Amazing Chocolate Chip Cookies with a lightly crispy edge, slightly gooey middle, and a perfect mix of semi-sweet and milk chocolate chips!
One of our family’s favorite dessert recipes is one that is a simple classic recipe. Through the years we have tried countless versions of chocolate chip cookie recipes- some that were too flat, too cakey, or too bland.
We finally landed on our favorite recipe for these amazing chocolate chip cookies. They have a lightly crispy edge, slightly gooey middle, and a perfect mix of semi-sweet and milk chocolate chips!
This recipe makes about 3-4 dozen cookies. We hope you enjoy them!

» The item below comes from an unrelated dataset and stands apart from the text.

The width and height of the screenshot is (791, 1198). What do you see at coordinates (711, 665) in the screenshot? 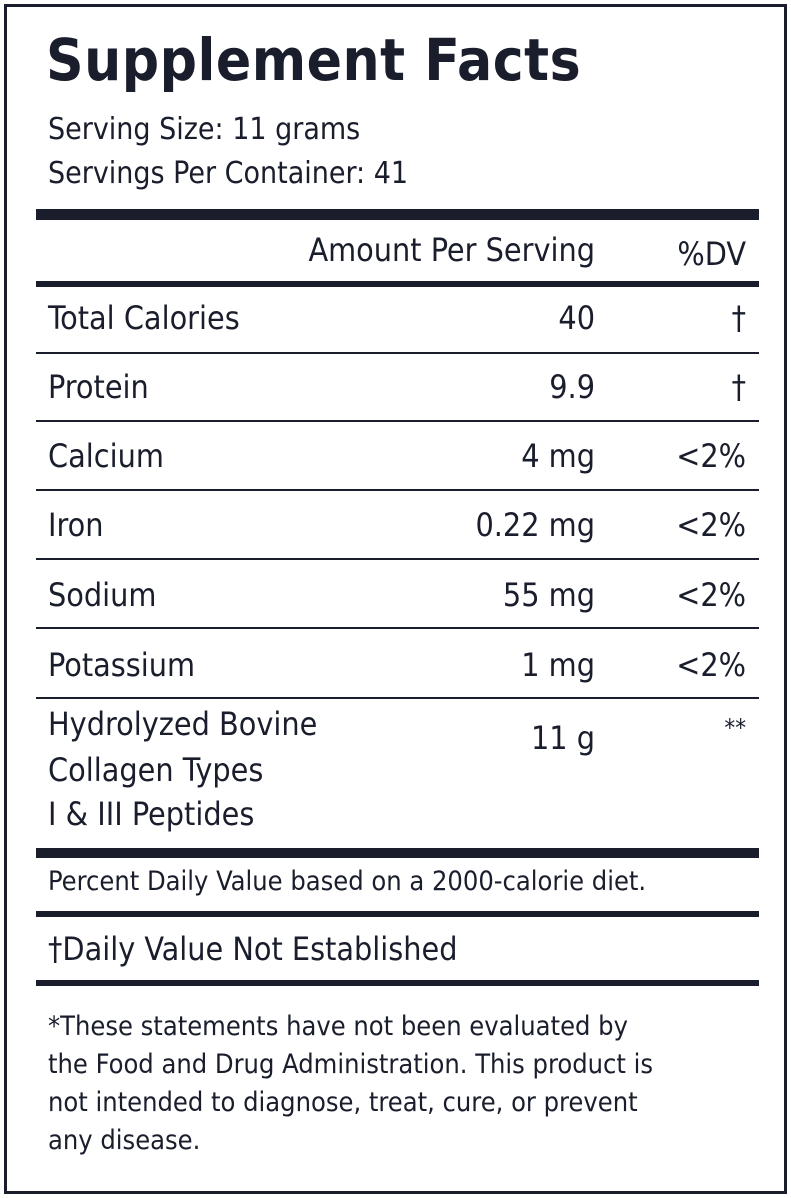
I see `row-potassium-dv: <2%` at bounding box center [711, 665].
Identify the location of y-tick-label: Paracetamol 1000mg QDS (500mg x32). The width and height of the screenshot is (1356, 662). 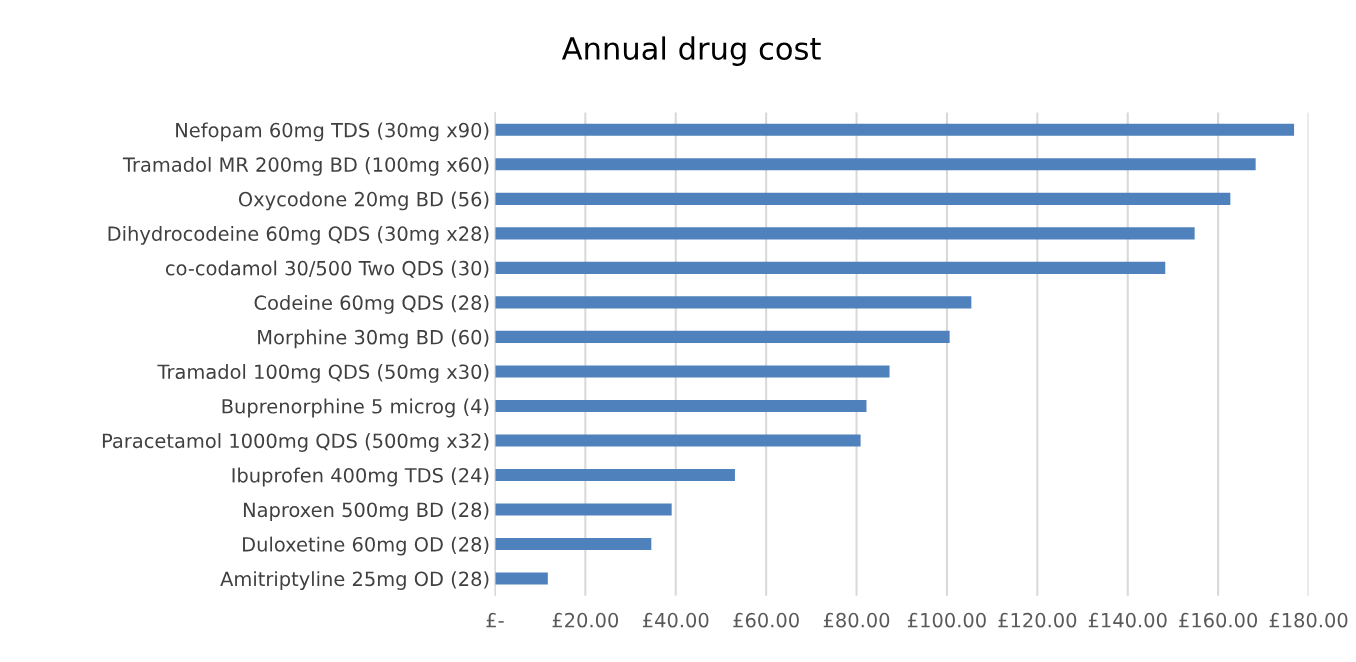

The best way to measure flour is to first stir the flour a bit before spooning into the measuring cup. Fill until heaping, and then sweep the excess off the top with the flat edge of a butter knife.
Use sea salt or Himalayan salt this ads the perfect saltiness to the chocolate chips!

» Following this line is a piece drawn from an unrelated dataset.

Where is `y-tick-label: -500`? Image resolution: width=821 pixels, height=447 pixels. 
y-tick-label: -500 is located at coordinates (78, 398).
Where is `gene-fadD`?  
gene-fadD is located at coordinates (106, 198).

For easy cleanup line flat cookie sheets with parchment paper.
Use a 1-inch cookie/ice cream scoop to make consistently even-shaped cookies.
Watch your time & your cookies in the oven! Once the edges are golden brown the middles may still look slightly gooey – pull them out. As they cool on the cookie sheet they will still continue to cook a bit and the center of the cookie will set perfectly.